Already, studies show that we are falling behind, with American high school students ranking 25th in math, 17th in science and 14th in reading in a comparison with 34 other industrialized nations. We are starting to correct that course.
In Oklahoma, we have implemented a number of accountability measures in K-12 public schools, including an A-F grading system touted by ALEC, similar to the one used in Florida.
As chairman of the National Governors Association, I am also working to lead a national dialogue about closing our education and skills gap.
On Sunday, I introduced my chair’s initiative, called America Works: Education and Training for Tomorrow’s jobs.
My initiative recognizes that the “new minimum” for achieving the middle class is some kind of post-secondary education – either a college degree, a career tech certificate or some form of vocational training.
Nearly 50 years ago, 75 percent jobs only required a high school diploma or less, and most paid a good wage. That number today has dropped to 40 percent. And while that still represents a significant percentage of the job market, less than a third of the jobs available to high school graduates and dropouts pay more than $25,000 a year. In other words, it is clear that a high school diploma is no longer adequate to guarantee a good job and a middle class life.

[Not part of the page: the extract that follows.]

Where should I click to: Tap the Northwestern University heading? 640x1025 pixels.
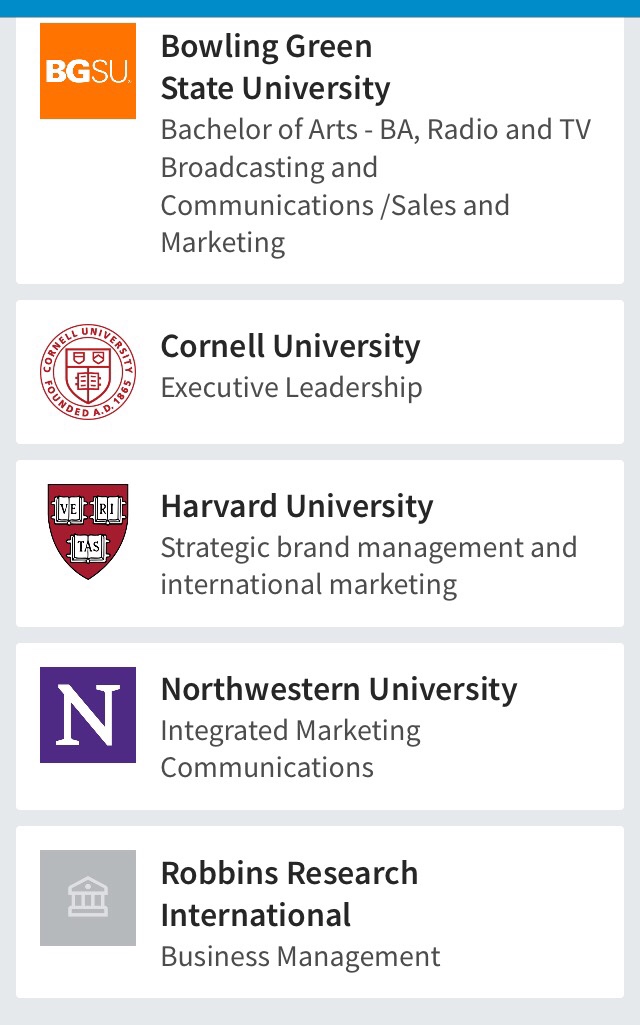click(339, 689)
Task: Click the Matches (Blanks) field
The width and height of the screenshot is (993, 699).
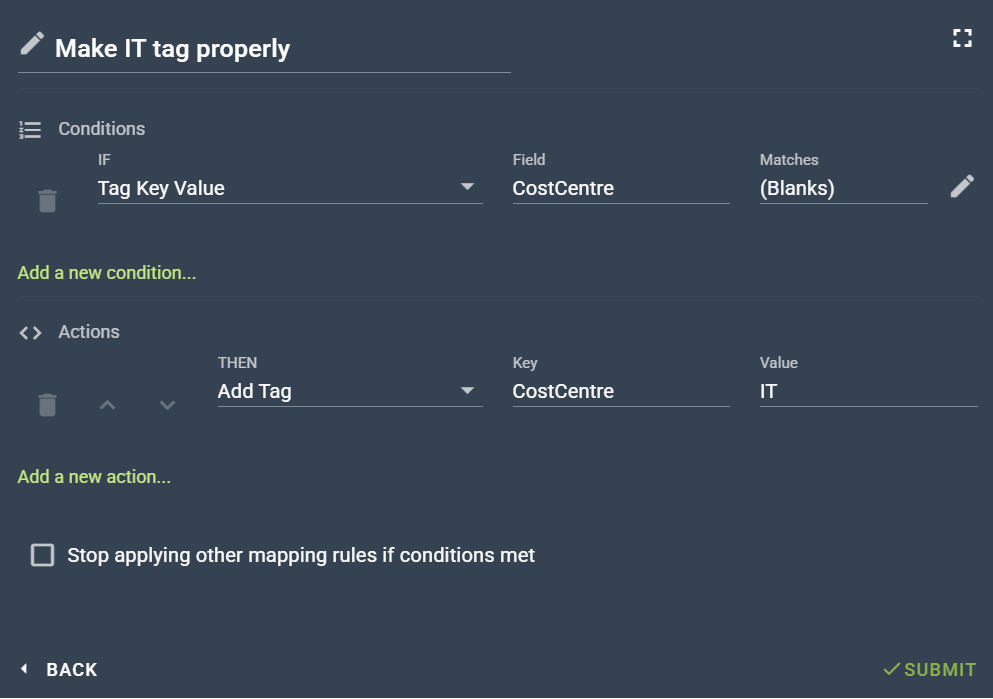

Studies show that trend continuing. In Oklahoma, we expect only 23 percent of the jobs created between 2010 and 2020 to be available to those with a high school degree or less. The rest will require vocational or associates degrees, college degrees, or some additional education or formal training beyond high school.
The problem is that Oklahoma, like the rest of the country, doesn’t yet have the workforce it needs to keep up with the demands for higher levels of education.
While 77 percent of jobs created by 2020 in Oklahoma will require education beyond high school, only 54 percent of our workforce fits those criteria. If that gap is not closed, those jobs will go elsewhere.
States across the country are facing similar problems: a skills gap that needs closing if they are to be able to create and retain the high paying, high skill, jobs of the future.
The America Works initiative aims to help close that gap by engaging education, business and government leaders in a dialogue about what governors can do to more closely align K-12 education, universities, community and technical colleges and workforce training providers with future labor demands.
It will also marshal the resources of the NGA in supporting governors and their staffs in using data and information to identify states’ future labor demands, prioritize changes in state education and workforce training systems, and take action to boost their workforces.
We hope to provide a working roadmap for every state to align their educational outcomes with workforce needs. It will be a federalist, state based project that will help us tackle this problem without intrusive mandates from Washington. If we apply the energy and enthusiasm I’ve seen at this conference to fixing education in the United States, I know this is a problem we can solve.
Again, thank you again for honoring me with this award and for allowing me to join you for this important annual meeting.
Your efforts are helping to redirect America to the principles our Founders laid out, and with that, provide for a better and brighter future for us all.
Enjoy hearing from your other great speakers, national leaders like Jeb Bush and Art Laffer. This is a great opportunity for all of us! Thank you!